Powód, dla którego rzekomo „zielona” Unia zapałała teraz na powrót miłością do trujących pestycydów, jest jasny: są nim czerwcowe wybory europejskie. Dla chadeckiej międzynarodówki EPP, której czołowym politykiem jest pani von der Leyen, kluczowe są głosy europejskich farmerów. Tymczasem zaś mocno ideologiczna polityka „zielonego ładu”, która stała się sztandarem Unii pod rządami von der Leyen, doprowadziła farmerów do prawdziwej furii. I na cztery miesiące przed wyborami przez niemal całą Europę, z Francją i Niemcami na czele, przetaczają się zuchwałe protesty farmerów, wobec których rządy okazują bezradność. Tysiące olbrzymich traktorów blokują miasta i lotniska; na autostradach atakowani są kierowcy ciężarówek, z których przemocą wyrzucana jest transportowana żywność; największe metropolie Europy - Paryż i Berlin - żyją w strachu przed rozwścieczonymi i nieliczącymi się z nikim farmerami. Przerażony tym wszystkim przywódca EPP, Manfred Weber, zmusił więc swoich europosłów, aby wywarli presję na Komisję Europejską. No i właśnie możemy obserwować efekt owej presji.

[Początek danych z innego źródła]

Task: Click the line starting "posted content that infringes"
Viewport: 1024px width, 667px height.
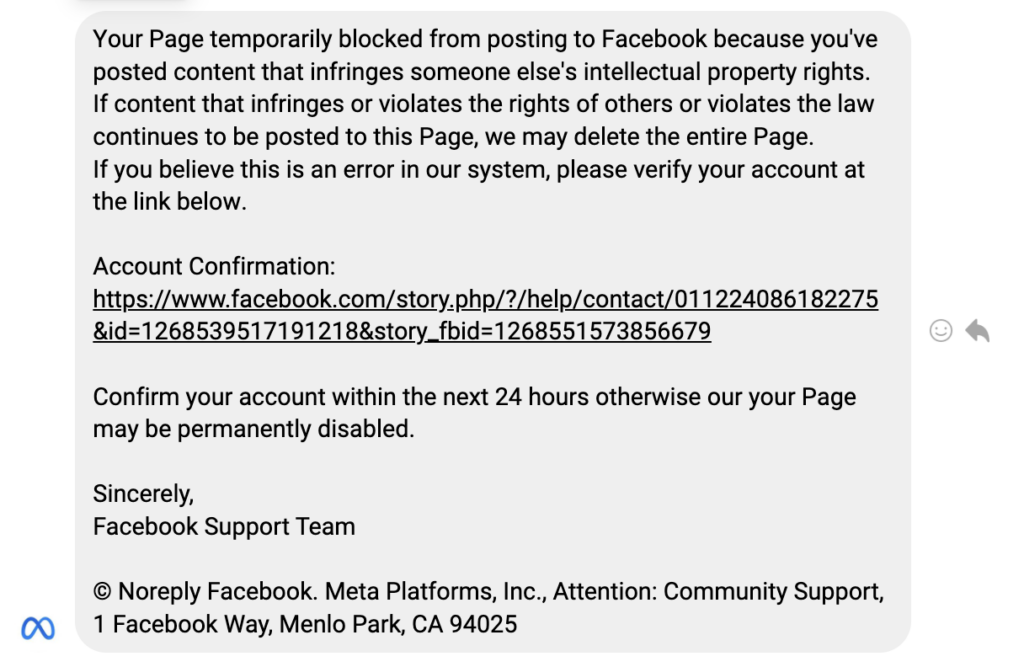Action: 482,72
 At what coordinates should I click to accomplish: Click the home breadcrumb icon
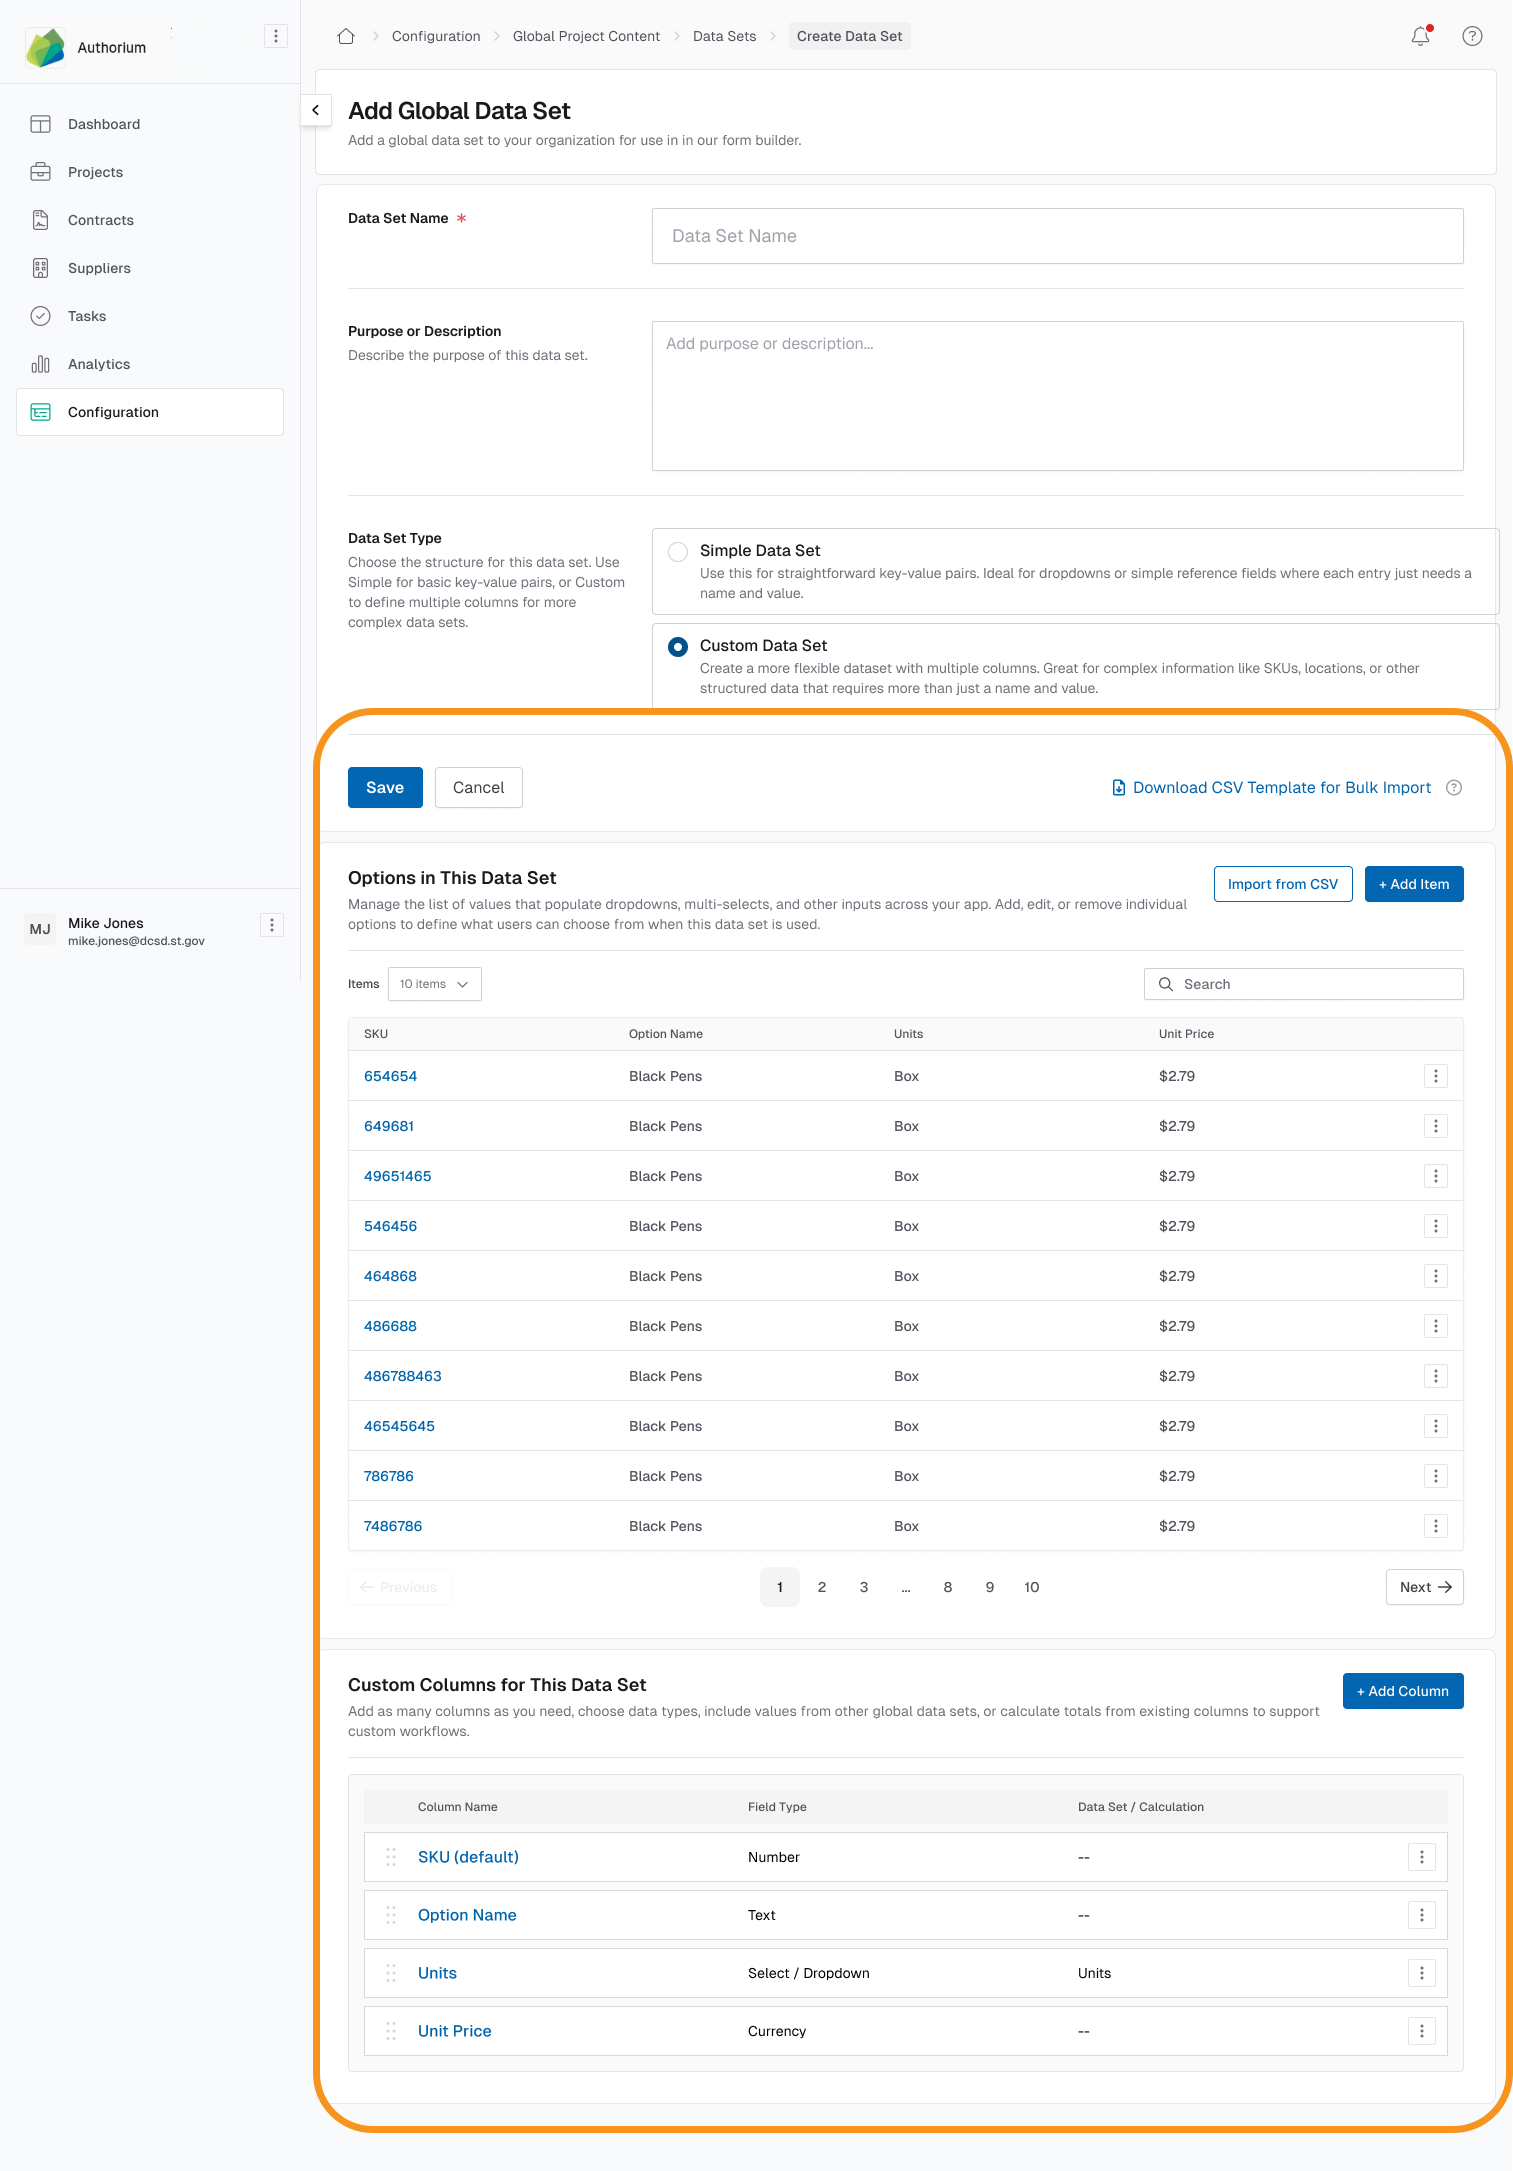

Każdy jako tako przytomny Europejczyk, nieuwiedziony dotąd fanatyzmem ideologii klimatycznej, jest świadom, iż zielona polityka von der Leyen obfituje w oczywiste absurdy. Takie choćby, jak plan nagłej likwidacji sa-mochodów spalinowych albo dążenie do zakazu wykorzystywania gazu w gospodarstwach domowych i gospodarce. Ale jeśli polityka „zielonego ładu” miała od początku jakiś sensowny, czy wręcz konieczny dla zwykłych ludzi wątek, to był nim właśnie plan ograniczania obecności chemicznych trucizn w żywności, po to, aby stopniowo podnosić jakość naszego jedzenia. Takich właśnie trucizn, jak sławetny Roundup, bezkarnie rozlewany na polach Europy, gdyż potrafi zabijać całą niepożądaną przez farmerów roślinność. Teraz wiemy już, że z takimi truciznami potrafi bezpardonowo walczyć Ameryka, której żywność nigdy nie miała u nas dobrej reputacji, właśnie z powodu panującego za oceanem przemysłowego sposobu produkcji rolnej. Ale u nas, w ponoć zielonej i ekologicznej Europie, trującej chemii będzie w jedzeniu jeszcze więcej. Tylko dlatego, że odpowiada to partyjnym interesom elity, która trzyma obecnie władzę w Unii. I nie zamierza jej oddać ani po tych, ani po żadnych następnych wyborach.